▶ **Source**:

◆ ◆ ◆ ◆ ◆ ◆ ◆

Gao Shuxun () (1897 – 1972) sometimes written Kao Shu-hsun, was a KMT general from Zhili Province.

Biography
In 1915, Gao Shuxun became a soldier of the Beijing government and was gradually promoted in the army led by Feng Yuxiang. In 1926, he was promoted to the commander of the Second Army of the National Revolutionary Army. In 1928, he led his army into Qinghai and surrendered Ma Qi, who dominated Qinghai. Later, he once acted as the chairman of the Qinghai provincial government.
In 1930, during the Central Plains War, Gao Shuxun fought with Chiang Kai-shek. After the defeat, Gao Shuxun surrendered to Chiang Kai-shek and was appointed the 27th Division Commander of the 26th Route Army. In 1931, in the third encirclement of the Chinese Workers' and Peasants' Red Army in Jiangxi Province, he suddenly left the army and fled to Tianjin. Later, Gao Shuxun secretly contacted the Communist Party of China. In 1933, Gao Shuxun joined Feng Yuxiang to organize the Chahar People's Anti-Japanese Allied Army in Chahar and served as the second commander of the Chahar People's Anti-Japanese Allied Army.
In 1937, after the outbreak of the Second Sino-Japanese War, Gao Shuxun served as the director of the Hebei Provincial Security Department and the general commander of the Hebei Guerrilla. In February 1939, he served as a member of the Chahar provincial government. In December 1940, due to Shi Yousan's attempt to surrender to Japan, Gao Shuxun arrested him and buried him alive by Chiang Kai-shek's secret order. In January 1941, he was promoted to deputy commander-in-chief of the 39th Army. In May of the same year, he also served as the commander of the new 8th Army. Since then, he has served as commander-in-chief of the 39th Army Group, commander-in-chief of the Jicha Theater, and deputy commander of the 11th Theater.

After the end of the War of Resistance Against Japan, on October 30, 1945, during the Battle of Handan, Gao Shuxun led the newly formed Eighth Army and the Hebei Civilian Army. The Central Committee of the Communist Party of China praised this. Soon Mao Zedong also launched the "Gao Shuxun Movement" to promote the Kuomintang army uprising, surrender, and accept the adaptation. On November 10, 1945, Gao Shuxun’s Democratic Founding Army was established. Gao Shuxun was appointed as the commander-in-chief of the Democratic Founding Army, Wang Dingnan was the director of the General Political Department, Fan Longzhang was the first army commander, and Qiao Mingli was the second army commander. On November 13, 1945, with the approval of the CPC Central Committee Secretariat, introduced by Deng Xiaoping and Bo Yibo, Gao Shuxun officially joined the Communist Party of China.

◆ ◆ ◆ ◆ ◆ ◆ ◆

▶ **Data entries**:
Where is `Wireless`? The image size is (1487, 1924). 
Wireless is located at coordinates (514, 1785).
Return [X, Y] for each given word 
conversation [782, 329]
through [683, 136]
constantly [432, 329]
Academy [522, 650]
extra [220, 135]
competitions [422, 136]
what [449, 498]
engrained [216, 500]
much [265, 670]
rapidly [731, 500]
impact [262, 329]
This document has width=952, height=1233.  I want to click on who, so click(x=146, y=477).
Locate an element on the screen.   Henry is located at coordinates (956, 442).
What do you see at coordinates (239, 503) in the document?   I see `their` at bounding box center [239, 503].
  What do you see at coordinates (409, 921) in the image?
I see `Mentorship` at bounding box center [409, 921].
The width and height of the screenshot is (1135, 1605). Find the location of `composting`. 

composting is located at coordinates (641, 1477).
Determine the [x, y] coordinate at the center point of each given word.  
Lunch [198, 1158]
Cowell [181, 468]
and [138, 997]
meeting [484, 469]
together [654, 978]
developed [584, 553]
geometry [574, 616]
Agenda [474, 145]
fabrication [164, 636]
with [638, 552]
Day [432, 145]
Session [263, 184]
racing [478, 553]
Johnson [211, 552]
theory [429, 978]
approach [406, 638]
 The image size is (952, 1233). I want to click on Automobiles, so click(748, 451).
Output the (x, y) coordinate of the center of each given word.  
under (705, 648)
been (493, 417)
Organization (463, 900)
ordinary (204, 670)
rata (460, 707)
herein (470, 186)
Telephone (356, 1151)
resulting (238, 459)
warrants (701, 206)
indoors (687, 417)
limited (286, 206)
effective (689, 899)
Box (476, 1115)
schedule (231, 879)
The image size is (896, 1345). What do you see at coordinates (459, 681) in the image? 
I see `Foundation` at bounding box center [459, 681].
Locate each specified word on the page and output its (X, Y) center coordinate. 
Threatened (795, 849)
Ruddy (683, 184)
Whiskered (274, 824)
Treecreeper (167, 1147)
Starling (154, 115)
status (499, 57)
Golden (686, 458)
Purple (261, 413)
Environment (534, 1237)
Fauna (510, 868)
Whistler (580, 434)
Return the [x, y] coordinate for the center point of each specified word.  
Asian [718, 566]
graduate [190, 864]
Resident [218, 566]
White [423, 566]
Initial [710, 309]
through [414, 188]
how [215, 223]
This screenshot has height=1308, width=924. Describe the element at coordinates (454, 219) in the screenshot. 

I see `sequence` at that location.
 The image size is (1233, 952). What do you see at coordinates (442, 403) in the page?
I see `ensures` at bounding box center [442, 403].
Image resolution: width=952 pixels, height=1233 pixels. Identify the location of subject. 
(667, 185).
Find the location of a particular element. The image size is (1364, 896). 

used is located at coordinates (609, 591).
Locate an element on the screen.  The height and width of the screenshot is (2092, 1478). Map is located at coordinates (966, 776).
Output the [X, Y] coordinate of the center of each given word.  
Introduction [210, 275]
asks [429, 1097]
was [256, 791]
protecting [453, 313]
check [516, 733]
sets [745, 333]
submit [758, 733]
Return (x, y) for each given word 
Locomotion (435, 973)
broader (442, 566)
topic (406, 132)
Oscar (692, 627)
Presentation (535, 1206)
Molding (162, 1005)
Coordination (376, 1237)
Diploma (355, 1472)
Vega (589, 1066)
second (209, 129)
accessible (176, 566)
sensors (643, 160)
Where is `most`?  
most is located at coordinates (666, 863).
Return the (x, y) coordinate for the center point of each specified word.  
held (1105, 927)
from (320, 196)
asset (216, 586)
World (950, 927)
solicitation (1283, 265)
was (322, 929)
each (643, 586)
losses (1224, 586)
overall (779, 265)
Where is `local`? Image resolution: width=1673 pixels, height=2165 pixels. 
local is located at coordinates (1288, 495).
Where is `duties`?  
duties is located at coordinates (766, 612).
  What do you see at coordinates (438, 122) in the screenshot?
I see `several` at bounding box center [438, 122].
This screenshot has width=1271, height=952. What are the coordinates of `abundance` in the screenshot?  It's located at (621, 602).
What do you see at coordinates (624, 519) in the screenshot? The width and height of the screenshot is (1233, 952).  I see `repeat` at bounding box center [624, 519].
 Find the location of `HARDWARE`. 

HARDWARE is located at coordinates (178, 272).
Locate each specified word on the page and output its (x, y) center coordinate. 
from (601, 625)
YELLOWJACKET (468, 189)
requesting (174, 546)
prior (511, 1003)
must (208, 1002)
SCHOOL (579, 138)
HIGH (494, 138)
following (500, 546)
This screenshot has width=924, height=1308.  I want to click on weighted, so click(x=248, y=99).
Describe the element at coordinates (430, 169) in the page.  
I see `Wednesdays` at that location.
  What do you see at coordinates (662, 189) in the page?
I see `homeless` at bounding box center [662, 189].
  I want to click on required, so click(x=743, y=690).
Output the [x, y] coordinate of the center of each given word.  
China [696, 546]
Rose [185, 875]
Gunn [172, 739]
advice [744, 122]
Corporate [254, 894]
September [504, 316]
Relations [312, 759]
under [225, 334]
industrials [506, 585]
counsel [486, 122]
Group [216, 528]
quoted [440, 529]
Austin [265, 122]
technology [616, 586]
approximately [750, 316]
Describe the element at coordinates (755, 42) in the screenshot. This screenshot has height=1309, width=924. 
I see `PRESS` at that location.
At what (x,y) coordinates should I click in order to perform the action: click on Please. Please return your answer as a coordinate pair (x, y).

◆ ◆ ◆ ◆ ◆ ◆ ◆

▶ **Parts of the exercise**:
(1) According to the Gao Shuxun biography above, in what year did he lead his army into Qinghai?
(2) Duplicate the passage in the Gao Shuxun biography from "In 1930, during" up to and including "Anti-Japanese Allied Army.".

▶ **Answers to the problems**:
(1) 1928

(2)
In 1930, during the Central Plains War, Gao Shuxun fought with Chiang Kai-shek. After the defeat, Gao Shuxun surrendered to Chiang Kai-shek and was appointed the 27th Division Commander of the 26th Route Army. In 1931, in the third encirclement of the Chinese Workers' and Peasants' Red Army in Jiangxi Province, he suddenly left the army and fled to Tianjin. Later, Gao Shuxun secretly contacted the Communist Party of China. In 1933, Gao Shuxun joined Feng Yuxiang to organize the Chahar People's Anti-Japanese Allied Army in Chahar and served as the second commander of the Chahar People's Anti-Japanese Allied Army.